### What is expected
Please repeat the passage on South Korea's economy, starting at "Of course, political" and ending at "place to invest.", but swap "fiduciary duty" for "legal obligation".

### Excerpt provided
· · · · ·
What does this mean for South Korea’s economy?
Yoon was elected in 2022 promising economic “renewal” and a “deregulatory big bang”, says William Pesek in Barron’s. He has lobbied hard for index compiler MSCI to upgrade his country from emerging-market to developed-market status.
Investors hoped he might end the long-standing “Korea discount”, which sees local shares trade at lower valuations than those in comparable countries. Yet Yoon’s gambit has undone those efforts, making his country resemble “a frontier market hellscape”. The chaos has only vindicated critics who say the Kospi still isn’t ready for “global prime time”.
Of course, political chaos isn’t rare these days even in developed economies. A more prosaic factor causes the Korea discount, says Anshuman Daga for Breakingviews. In Korea, a director’s “fiduciary duty is to the company, rather than to those that own its stock”. The resulting dearth of “shareholder protections” makes Korea an unattractive place to invest.
Yoon had sought to address the problem with his “corporate value-up” policy initiative. Yet so far just 12% of Kospi firms have announced plans to improve shareholder value under the programme.
South Korea has also been the “ultimate exemplar” of prosperity built on US-backed globalisation, says John Authers on Bloomberg. As Pax Americana weakens, once “stable and healthy democracies” from Europe to Asia are coming under strain.
· · · · ·
### Given data
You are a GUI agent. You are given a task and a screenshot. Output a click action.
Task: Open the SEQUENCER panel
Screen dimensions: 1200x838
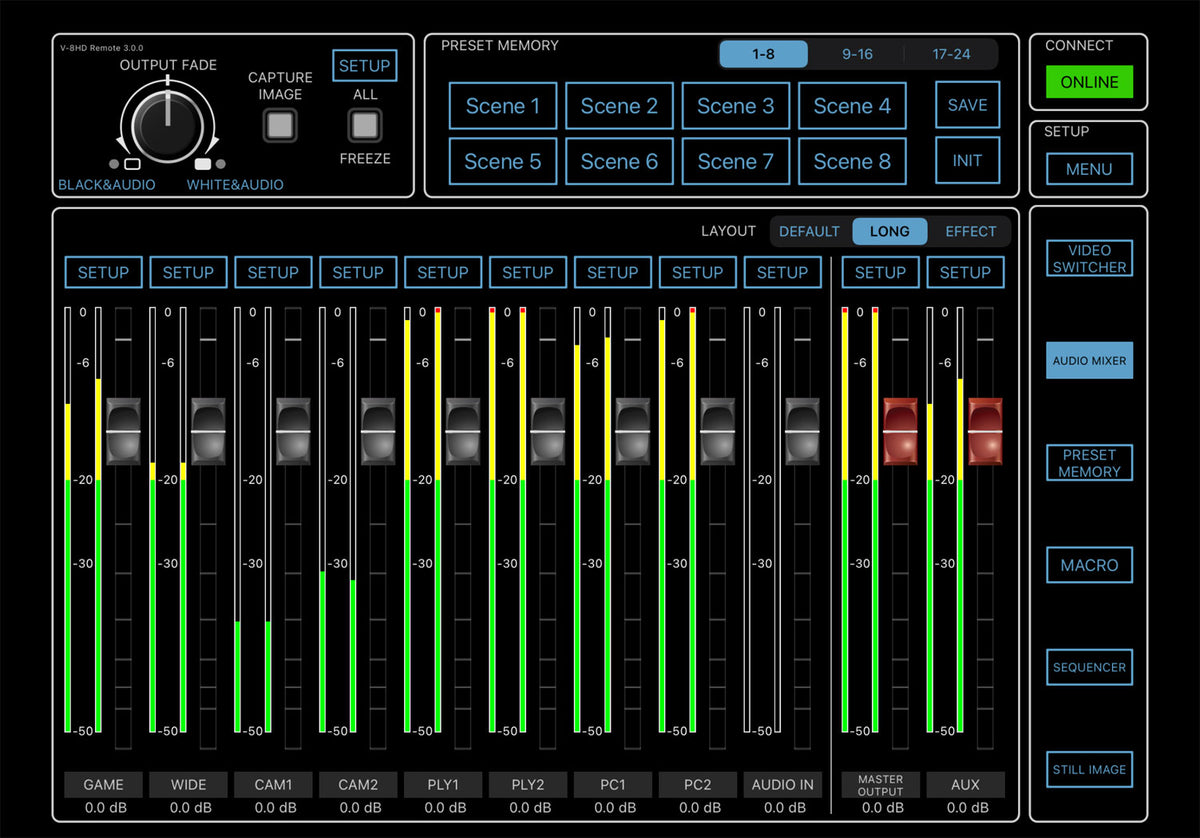pyautogui.click(x=1089, y=667)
· · · · ·
### Result for this exercise
Of course, political chaos isn’t rare these days even in developed economies. A more prosaic factor causes the Korea discount, says Anshuman Daga for Breakingviews. In Korea, a director’s “legal obligation is to the company, rather than to those that own its stock”. The resulting dearth of “shareholder protections” makes Korea an unattractive place to invest.